Indian Journal of Surgery, Vol. 64, No. 6, Nov - Dec. 2002, pp. 491

Editorial

The Other Face of Surgery

The Late Prof. P. K. Sen

Professor of Cardiothoracic Surgery, K. E. M. Hospital, Parel, Mumbai 400012.

Code Number: is02001

Limitations of vision are apt to restrict one's sensibilities and one is often unable to see the other side of things. To many surgeons the practice of surgery consists of rather well defined pathways, shaped by tradition and dictated by practicalities. And for such as these, the other face of surgery is always turned away….. the face of science in the making, new ideas in the cauldron, the temper and tang of new pungencies…..

As an Association elder wryly observed recently at a meeting "In my time a young surgeon was known by the number of patients he saved, not by the number of dogs he could kill in the laboratory". To this gentleman the other face of surgery was turned away.
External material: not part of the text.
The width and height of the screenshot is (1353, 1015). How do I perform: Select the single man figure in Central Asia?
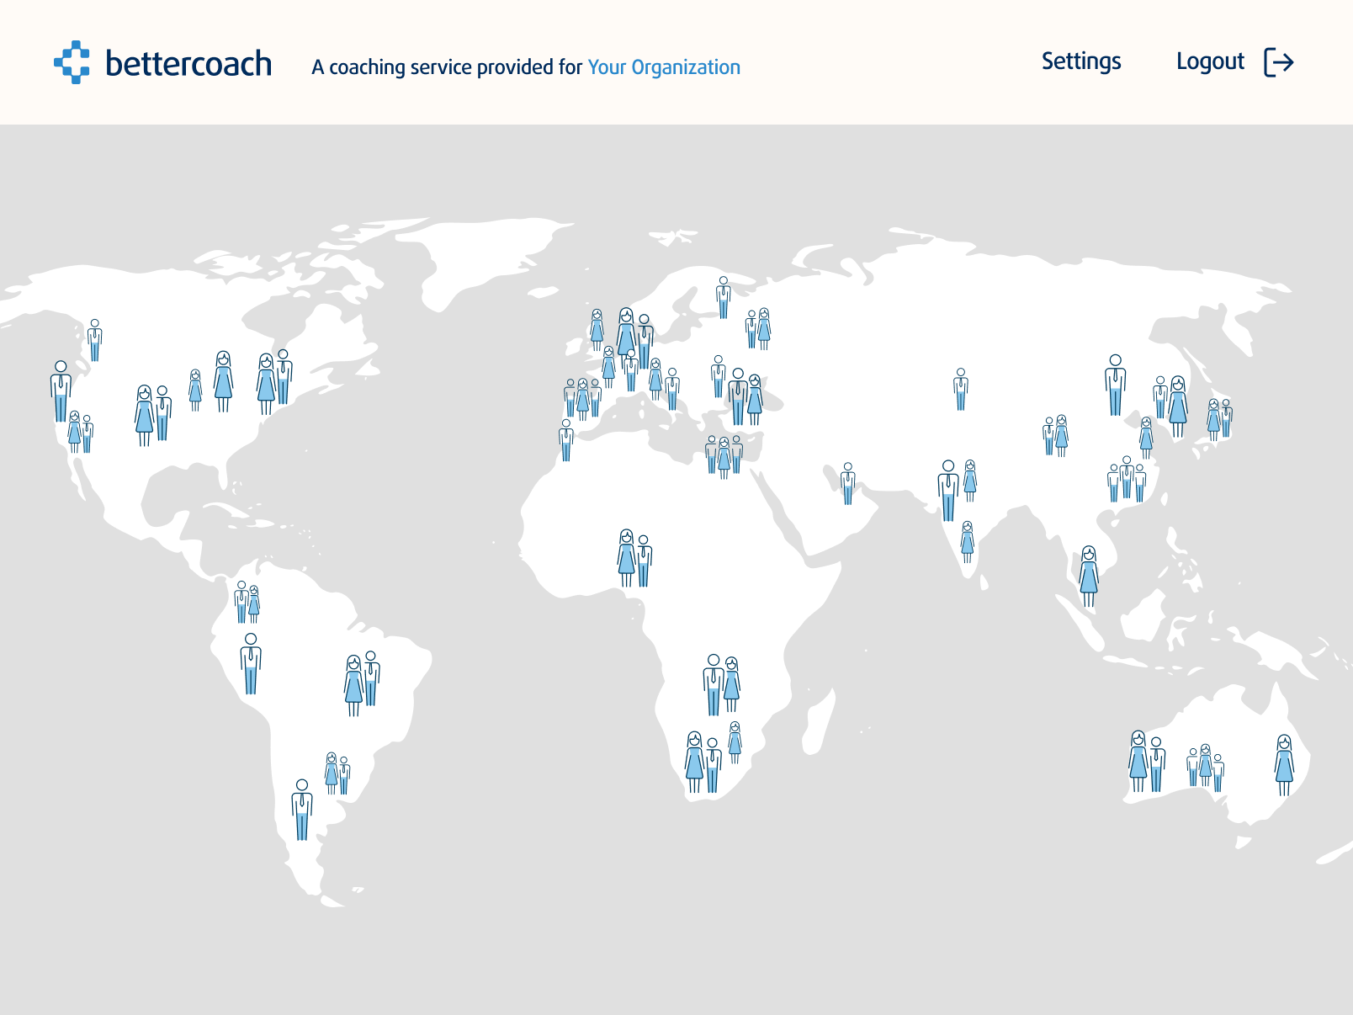click(960, 389)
Clouded over by years of static thinking and fear of new ideas, surgery to him, as to many others, had the appearance of a one sided medal to be worshipped in perpetuity. This reaction by itself, is not unusual. Many years ago Wilfred Trotter wrote: "A little self examination tells us easily how deeply rooted in the mind is the fear of the new, and how simple it is, when fear is afoot, to block the path of new ideas by unbelief, suspicion, misunderstanding and suspended judgment". Allen Cregg puts it more strongly: "Medical research has left the medical profession quite far behind, and at times, clumsily resentful".

It is strange that there is no reference to this other face in the Hippocratic Oath. That is a fact which is extraordinary in its implication for it meant for thousands of years physicians were not recommending that it was their duty to go beyond the prescribed course. To leave the world as one found it, unimproved, unchanged for the better is a very static creed, unworthy of the essentially mutational basis of life itself, let alone a progressive science such as surgery. The absence of a definite injunction in the Oath to strive for new thought underlines how even for the Great, immersed in the mundane issues of immediate professional pressures, this vital face came to be ignored in framing the Credo. Perhaps a new creed has now to be shaped to suit the new dimensions of our science but the other face of surgery has always been there and now only the bemused would miss looking for it. Many among us, however, are so enchanted by those comfortable aspects of routine, each in our own ambit, that we neglect the other face without which surgery itself would not be whole. Enveloped by the insulating surroundings of our own work, it is easy to lose sight of the protean nature of our profession and, perhaps, no matter in how many directions one may look and understand, and seek, the other face of surgery will elude us. But it is there, and this, is something we must never forget.

For twenty years of his tortured life, John Hunter dissected beehives-full five hundred of them- dissecting each individual bee. The role of the worker, the drone and the queen bee was for the first time made known to man by a surgeon turned naturalist…… an applied biologist, who was looking for the other face of his chosen calling; and we know, as the world knows, he found it.

Reproduced from Indian J Surg 1966; 28: 129-130.

(We thank Drs Kaushik Bhattacharya and Neela Catherine from Department of Surgery, Sri Ramchandra Medical College & Research Institute, Chennai 600016 for sending us this Editorial which nearly thirty-five years after its appearance in the IJS is still very pertinent and apt.)